Moody emphasized that the new standards are the primary tools. “There is no need to wait for future standards,” he stated. “Go ahead and start using these three. We need to be prepared in case of an attack that defeats the algorithms in these three standards, and we will continue working on backup plans to keep our data safe. But for most applications, these new standards are the main event.”
More Details on the New Standards
The new standards are designed for two essential tasks for which encryption is typically used: general encryption and digital signatures. NIST considered the security of the algorithms’ underlying math and their most suitable applications before finalizing the selections.
NIST announced its selection of four algorithms — CRYSTALS-Kyber, CRYSTALS-Dilithium, Sphincs+, and FALCON — in 2022 and released draft versions of three of these standards in 2023. The fourth draft standard, based on FALCON, is expected to be released in late 2024. The finalized standards are:
- FIPS 203: Intended as the primary standard for general encryption, it features small encryption keys and operational speed; it uses the CRYSTALS-Kyber algorithm (renamed ML-KEM, Module-Lattice-Based Key-Encapsulation Mechanism).

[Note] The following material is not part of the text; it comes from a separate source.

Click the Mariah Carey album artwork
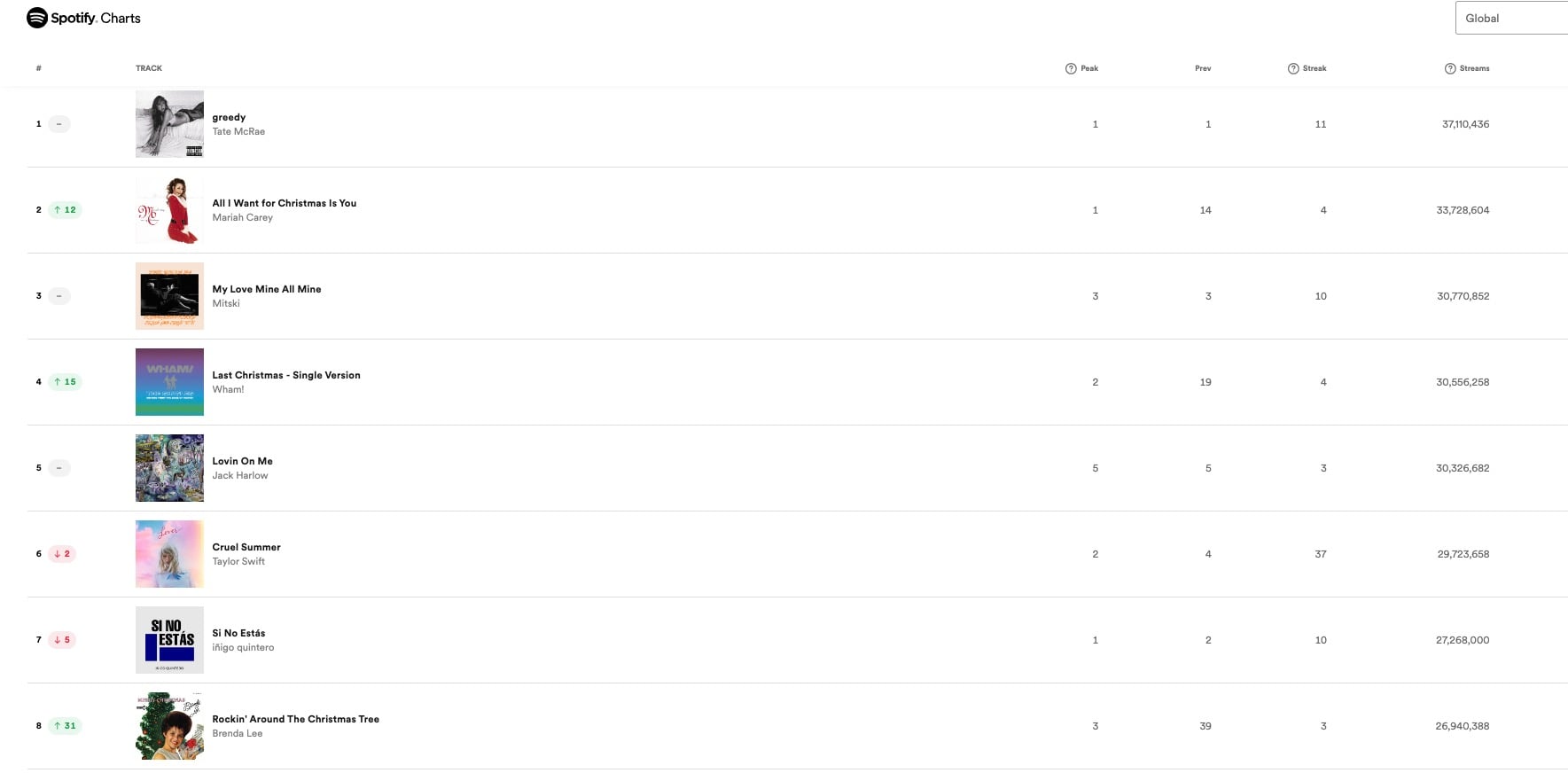The image size is (1568, 773). 169,210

- FIPS 204: The primary standard for protecting digital signatures, which uses the CRYSTALS-Dilithium algorithm (renamed ML-DSA, Module-Lattice-Based Digital Signature Algorithm).
- FIPS 205: Also designed for digital signatures, this uses the Sphincs+ algorithm (renamed SLH-DSA, Stateless Hash-Based Digital Signature Algorithm). This standard is meant as a backup method in case ML-DSA proves vulnerable.
When the FIPS 206 standard based on FALCON is released, the algorithm will be named FN-DSA, for FFT (fast-Fourier transform) over NTRU-Lattice-Based Digital Signature Algorithm.